= Beginning of Section =

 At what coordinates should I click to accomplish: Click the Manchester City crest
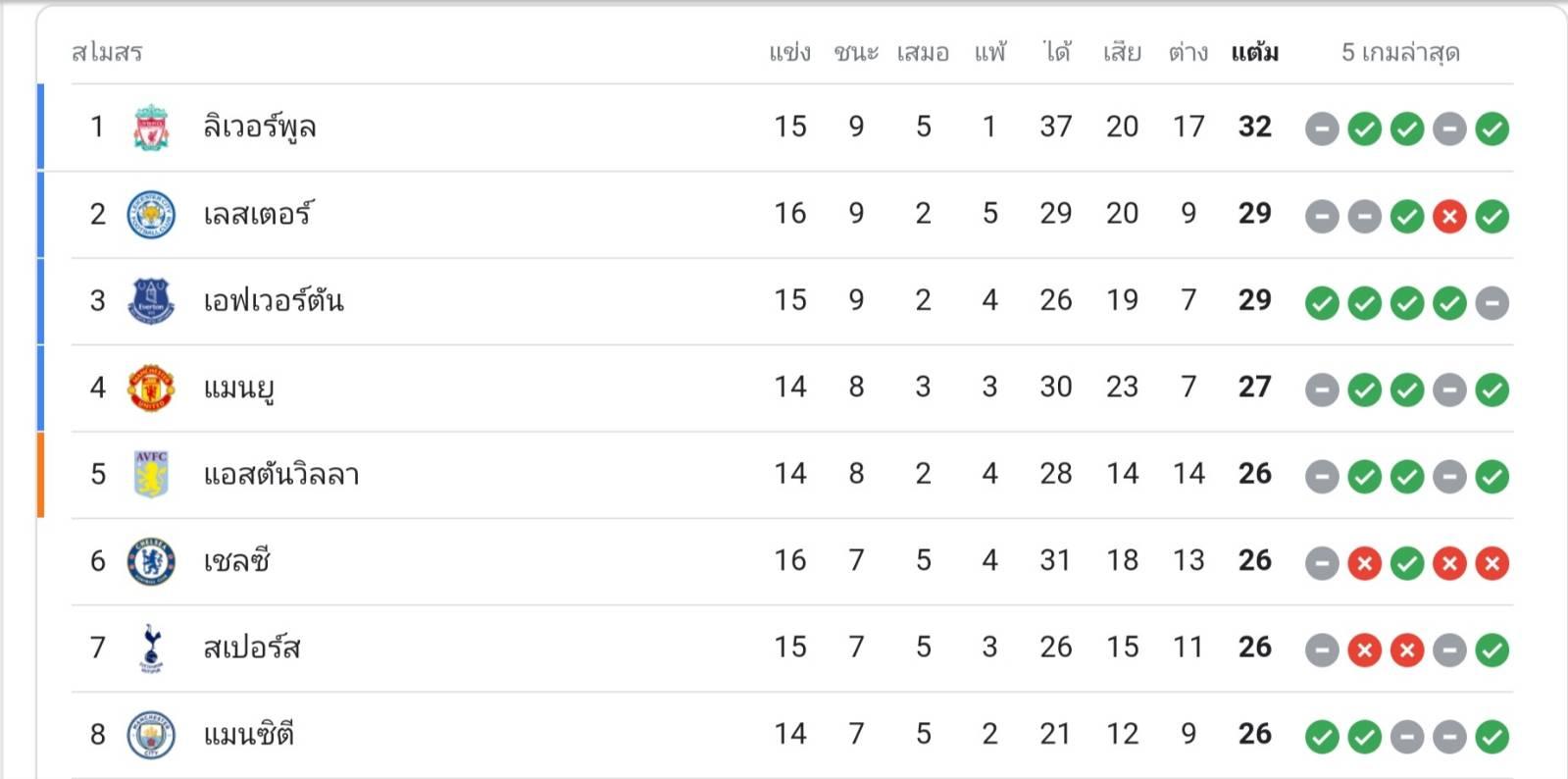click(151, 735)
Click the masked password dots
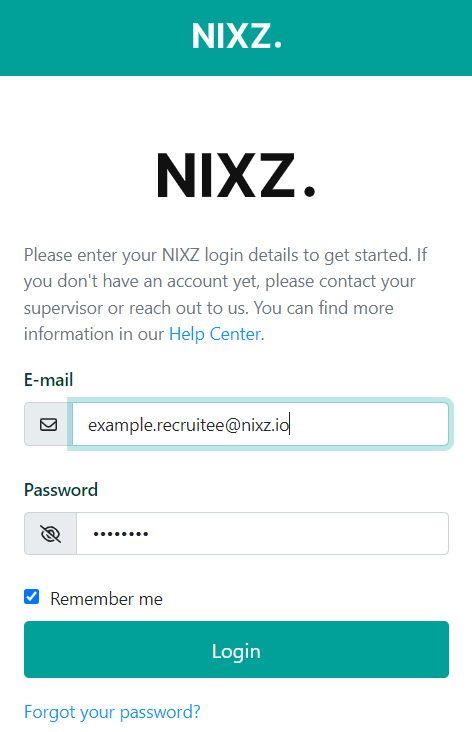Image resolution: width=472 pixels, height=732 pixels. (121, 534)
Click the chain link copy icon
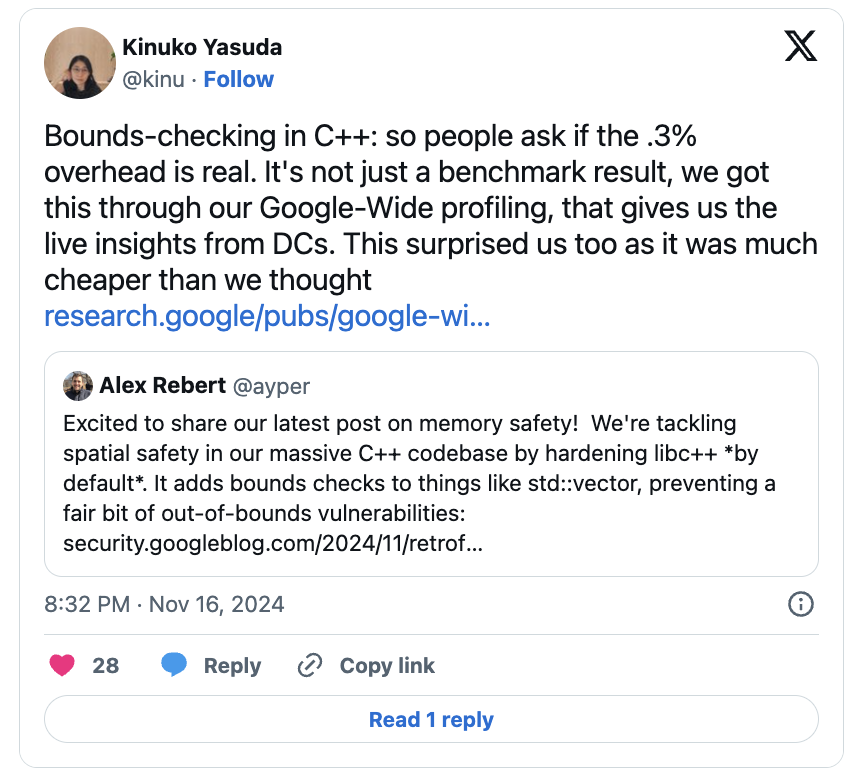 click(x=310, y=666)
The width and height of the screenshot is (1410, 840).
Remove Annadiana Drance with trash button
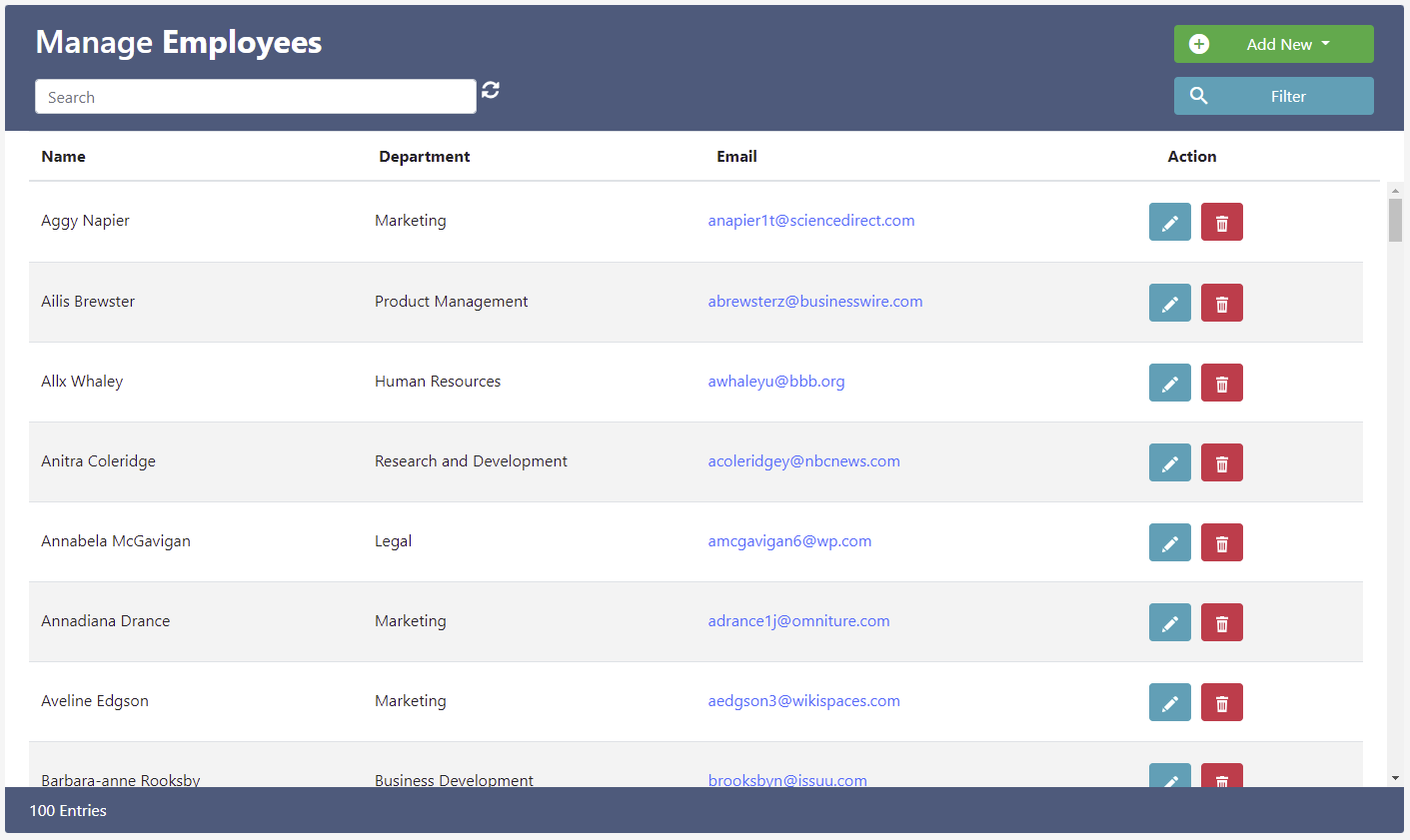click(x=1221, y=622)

= End of Section =

Pictures are not part of the copy. Output only the lines from the one with "The width and" through the final line of the records, exactly as given.

The width and height of the screenshot is (1410, 840).
Remove Annadiana Drance with trash button
click(x=1221, y=622)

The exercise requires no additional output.